Dead Man Review

Dead Man
William Blake travels into the West in search of a job, but on arriving at his destination, finds that the job has already gone. Things get worse, as he accidentally kills a man and has to go on the run, with an Indian spirit guide called 'Nobody' as his only companion.

by Bob McCabe |
Published on
Release Date:

05 Jul 1996

Running Time:

117 minutes

Certificate:

18

Original Title:

Dead Man

William Blake (Depp), a plaid-suited greenhorn, arrives in the land of the longhorns in search of an accountancy position with the bizarrely eccentric John Dickinson (Robert Mitchum), only to find that the job has already gone. Taking respite in the arms of the local prostitute, things go from bad to worse as he is forced to kill Dickinson's son Charles (Gabriel Byrne) in self-defence.
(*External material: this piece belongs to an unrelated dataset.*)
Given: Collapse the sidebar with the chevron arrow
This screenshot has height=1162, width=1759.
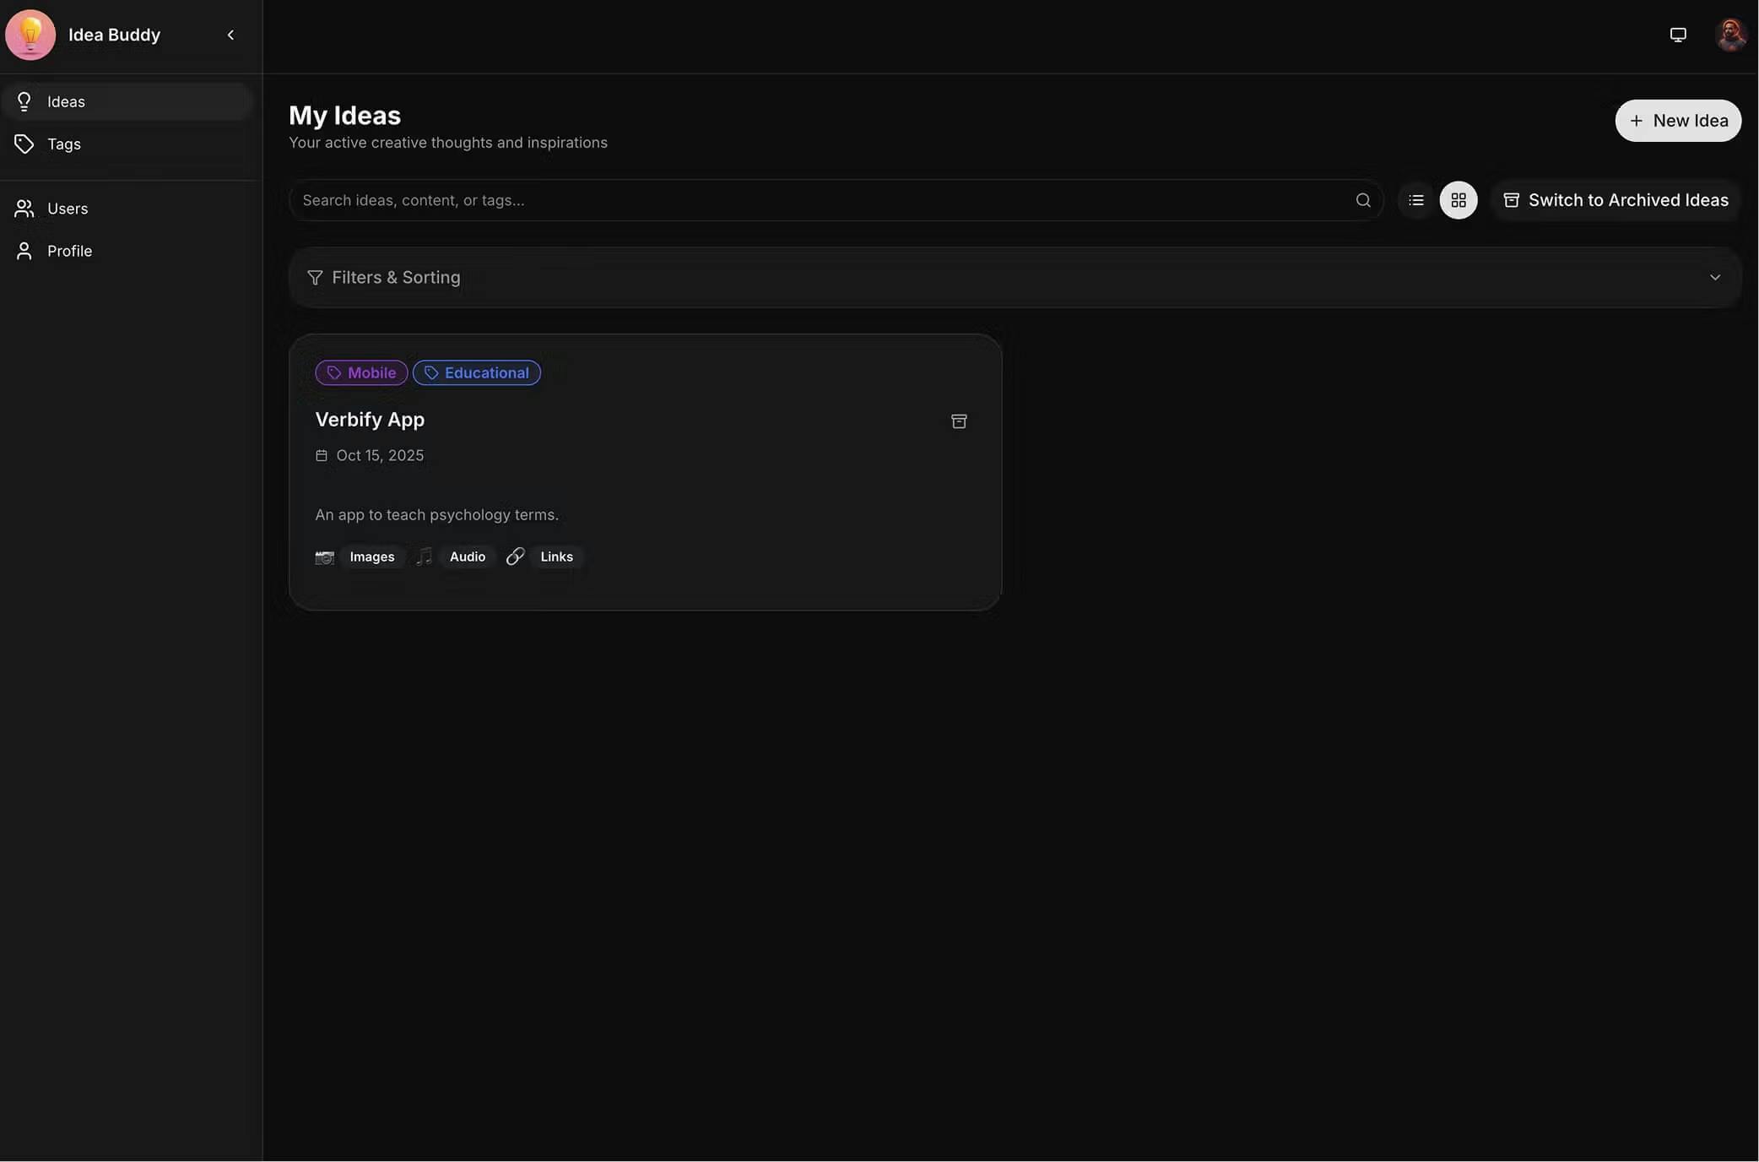Looking at the screenshot, I should tap(230, 35).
Now the most wanted man in the county, Blake is helped to escape the clutches of the law by all-knowing Indian spiritual guide Nobody (Farmer) who is convinced that Blake is the famed English poet.
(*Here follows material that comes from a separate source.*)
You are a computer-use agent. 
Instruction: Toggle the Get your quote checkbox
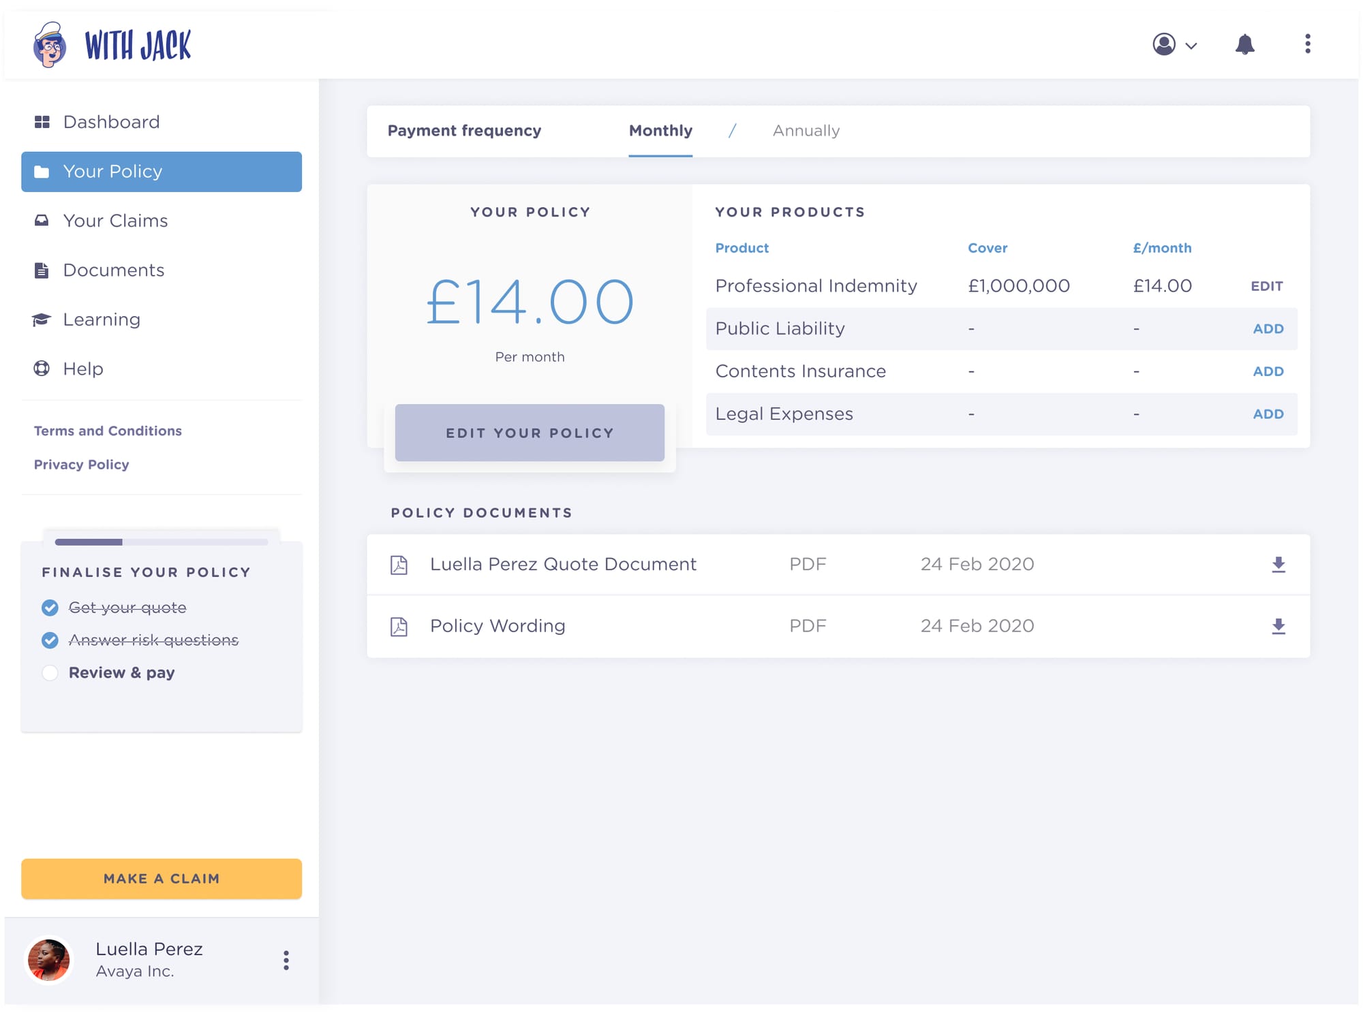click(50, 608)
Blake's travels bring him into contact with everyone from Iggy Pop to Crispin Glover, to a wildly over-the-top John Hurt, with Jarmusch beautifully capturing them in glorious black-and-white, and Depp's almost expressionless face evoking yet further Buster Keaton comparisons. There's plenty to enjoy from the rest of the all-star cast as well, in particular the dangerously dotty Mitchum who really should do comedy more often. But, as with all his best work, Depp appears to stand behind much showier performances while quietly acting everyone else off the screen.

Johnny Depp goes west, young man, and enters Jim Jarmusch's impressionistic, darkly deadpan vision of the frontier land in this elegiac, episodic and thoughtful Western. It's a tale that subtly reinterprets the genre and delivers Jarmusch's most accomplished, if not necessarily his most accessible film to date.